■ Aim of the task ■
Check each line of the material. Copy those containing "page".

■ Records for the exercise ■

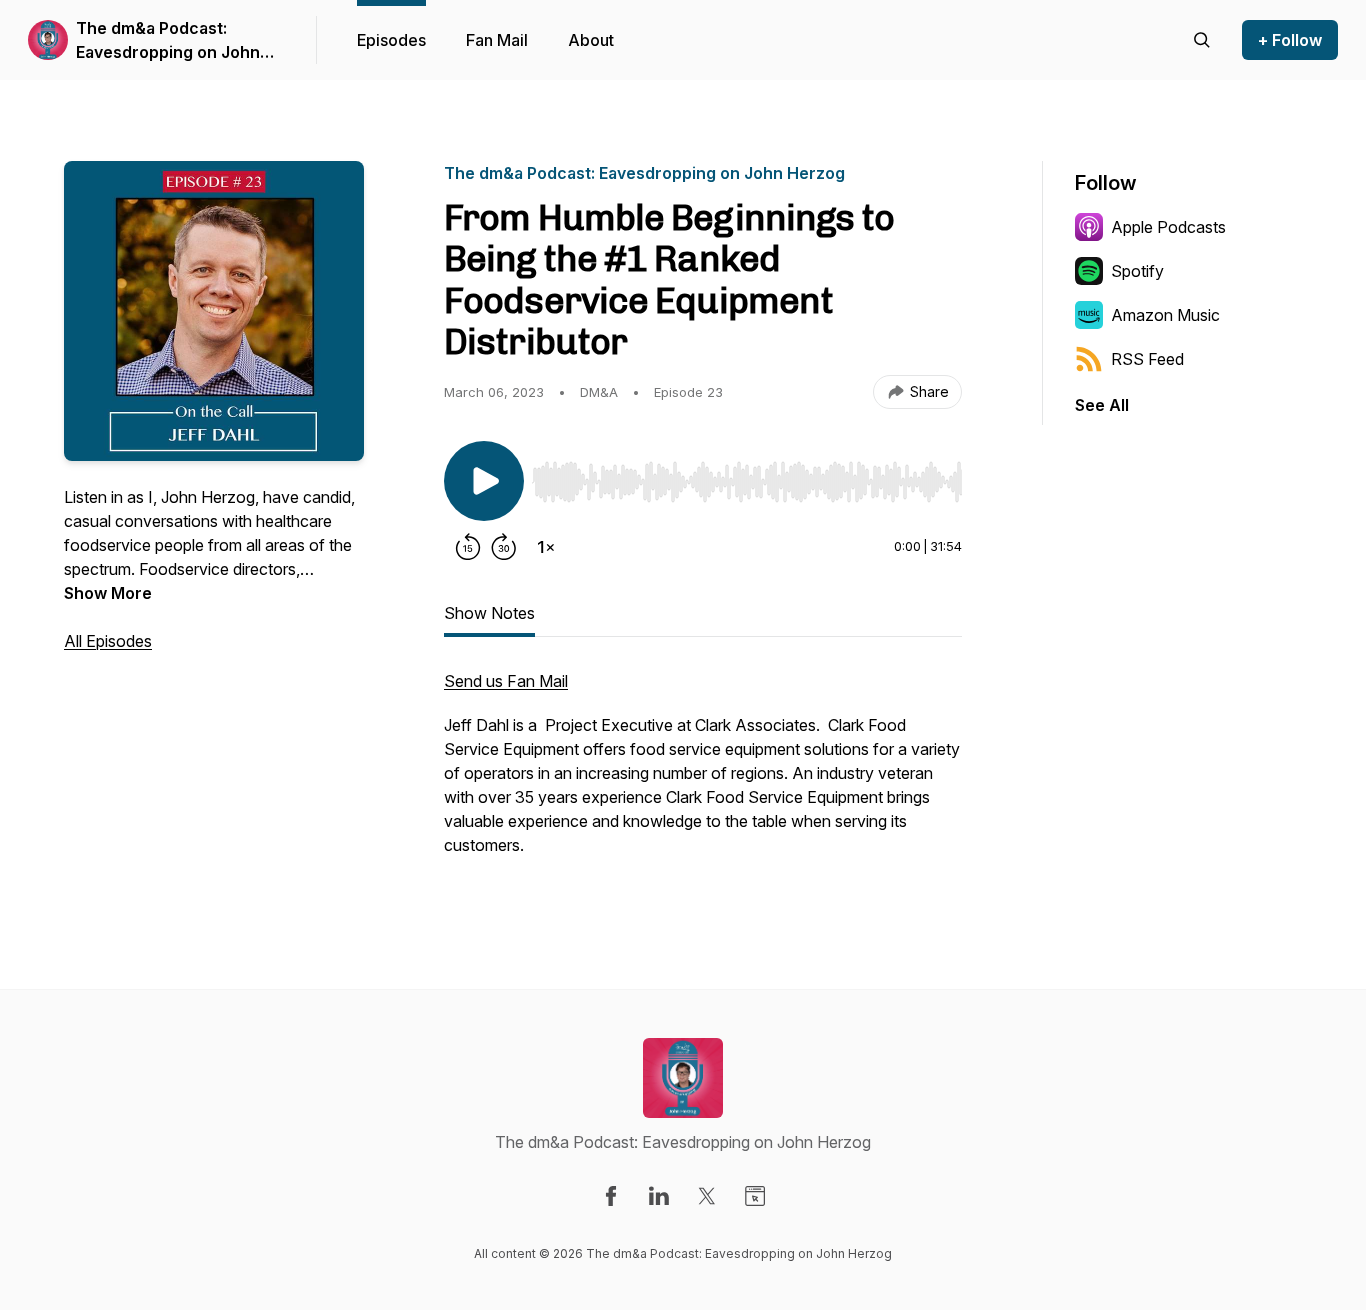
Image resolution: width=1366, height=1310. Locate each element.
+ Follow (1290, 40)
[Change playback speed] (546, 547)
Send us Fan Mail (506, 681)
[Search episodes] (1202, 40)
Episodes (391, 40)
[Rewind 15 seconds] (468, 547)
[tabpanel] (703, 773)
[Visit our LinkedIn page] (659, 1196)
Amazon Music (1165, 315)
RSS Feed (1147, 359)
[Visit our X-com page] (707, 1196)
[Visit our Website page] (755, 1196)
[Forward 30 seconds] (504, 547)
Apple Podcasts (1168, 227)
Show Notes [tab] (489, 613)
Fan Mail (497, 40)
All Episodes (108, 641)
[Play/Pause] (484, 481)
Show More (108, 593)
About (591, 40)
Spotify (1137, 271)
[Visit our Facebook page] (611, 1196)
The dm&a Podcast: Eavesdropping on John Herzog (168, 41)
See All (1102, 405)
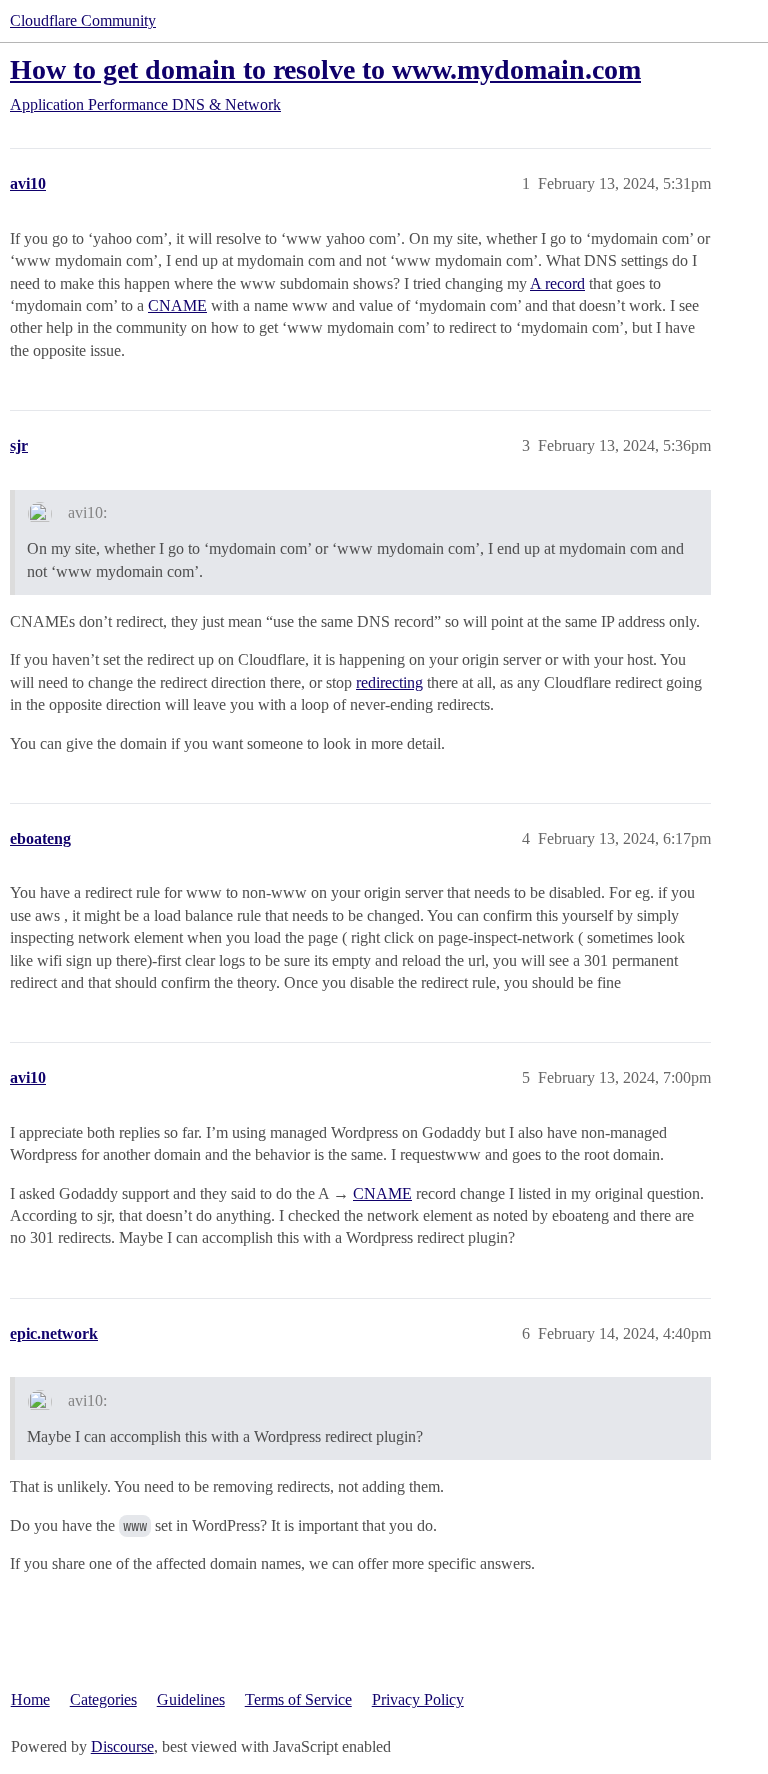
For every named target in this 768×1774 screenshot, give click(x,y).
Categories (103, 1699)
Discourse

■ Task answer ■
[Visit our LinkedIn page] (659, 1196)
[Visit our X-com page] (707, 1196)
[Visit our Website page] (755, 1196)
[Visit our Facebook page] (611, 1196)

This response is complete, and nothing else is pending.